I saw the world these people want, where the man is the provider, masculinity is muscular, and power lies in control. It’s a world where women are submissive and in need of protection – in Trump’s words, “whether women like it or not” – and where feminism poses a threat to the family unit. It’s a world that’s slowly pushing women back.
I know firsthand what it is like when power turns to violence. I know what it’s like to be watched and have to walk on eggshells so as not to hurt a man’s feelings. I live in Canada, where abortion is completely legal and publicly funded, but I also know what it’s like to feel like you can’t get one. My daughters are the best thing that ever happened to me, but having them so young could have threatened my health; Yet abortion never seemed like an option to me due to religious shame and community pressures. But I want my daughters to have the freedom to decide if they ever find themselves in a similar situation.
I live in Canada, where abortion is completely legal and publicly funded, but I also know what it’s like to feel like you can’t get one.

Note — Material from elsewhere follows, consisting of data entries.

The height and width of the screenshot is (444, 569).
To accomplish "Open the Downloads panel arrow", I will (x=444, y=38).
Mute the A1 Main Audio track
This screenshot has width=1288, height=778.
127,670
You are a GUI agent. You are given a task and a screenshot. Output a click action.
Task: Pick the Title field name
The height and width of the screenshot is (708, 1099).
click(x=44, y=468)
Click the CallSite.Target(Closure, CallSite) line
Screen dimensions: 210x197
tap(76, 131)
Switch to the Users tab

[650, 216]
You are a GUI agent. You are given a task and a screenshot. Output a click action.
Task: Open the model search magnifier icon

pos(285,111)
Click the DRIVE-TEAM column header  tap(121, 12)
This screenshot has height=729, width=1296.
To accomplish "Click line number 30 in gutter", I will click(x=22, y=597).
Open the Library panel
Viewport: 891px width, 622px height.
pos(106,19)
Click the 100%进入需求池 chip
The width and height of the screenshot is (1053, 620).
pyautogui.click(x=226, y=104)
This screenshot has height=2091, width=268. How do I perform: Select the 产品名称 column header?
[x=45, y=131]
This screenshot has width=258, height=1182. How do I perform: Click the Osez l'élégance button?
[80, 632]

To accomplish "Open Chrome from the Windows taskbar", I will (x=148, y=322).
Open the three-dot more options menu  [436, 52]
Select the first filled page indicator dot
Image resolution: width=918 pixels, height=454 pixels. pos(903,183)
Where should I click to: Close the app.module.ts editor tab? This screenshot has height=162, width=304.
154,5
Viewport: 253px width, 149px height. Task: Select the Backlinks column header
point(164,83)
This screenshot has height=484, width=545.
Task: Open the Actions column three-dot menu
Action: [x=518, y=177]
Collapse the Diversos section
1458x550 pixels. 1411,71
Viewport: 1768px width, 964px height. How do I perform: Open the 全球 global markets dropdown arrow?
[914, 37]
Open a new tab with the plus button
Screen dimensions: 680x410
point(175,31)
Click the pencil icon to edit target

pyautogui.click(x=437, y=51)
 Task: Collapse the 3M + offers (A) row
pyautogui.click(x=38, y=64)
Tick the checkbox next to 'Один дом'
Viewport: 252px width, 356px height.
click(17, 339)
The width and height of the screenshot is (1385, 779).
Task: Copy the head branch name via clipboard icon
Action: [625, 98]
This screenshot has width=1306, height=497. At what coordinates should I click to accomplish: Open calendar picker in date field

The votes hadn’t even been fully counted in Pennsylvania when Nick Fuentes, a cartoonish white supremacist villain with a long history of hate speech, celebrated Trump’s victory over X by perverting an iconic feminist mantra. “Your body, my choice. Forever,” he posted. Perhaps worse, tens of thousands of people quickly shared or liked his post, quick to mock any criticism: Relax, can’t you be joking? But it’s not a joke.
Among those happy with Trump’s victory was a high-ranking member of the Taliban – the terrorist group that has virtually erased the voices and rights of Afghan women– stating that “Americans are not ready to entrust the leadership of their great country to a woman.”
I lived in the world these people want. You don’t want it.
But I can also tell you that Fuentes is wrong when he says it’s forever. When you’re trapped in this world, disenfranchised, you can feel like you’re being swallowed up by despair. But you find a way.
I studied in my room every night to finish high school. After having my second daughter, I earned an undergraduate degree, then a master’s degree in economics, graduated at the top of my class, and worked for years at one of the largest banks of Canada. Then inspired to help others on their own healing journey And Informed by my own experiences, I completely changed path to pursue my childhood dream: to become a doctor at one of the best medical schools in the world.
Today, through my work in psychiatry, I know that we don’t really emerge from trauma, we move forward with it – and that our capacity to heal is even greater and more powerful than the worst things that happen to us. Women understand this better than anyone, because we are always moving forward. The last thing we want is to be taken back to the past and restart the battles we have already fought and won.
I fought hard in my own life to make sure I could make my own choices, and so that my daughters could do the same. It’s about choosing, it’s like breathing. We must not let this be suppressed by those who would take us back.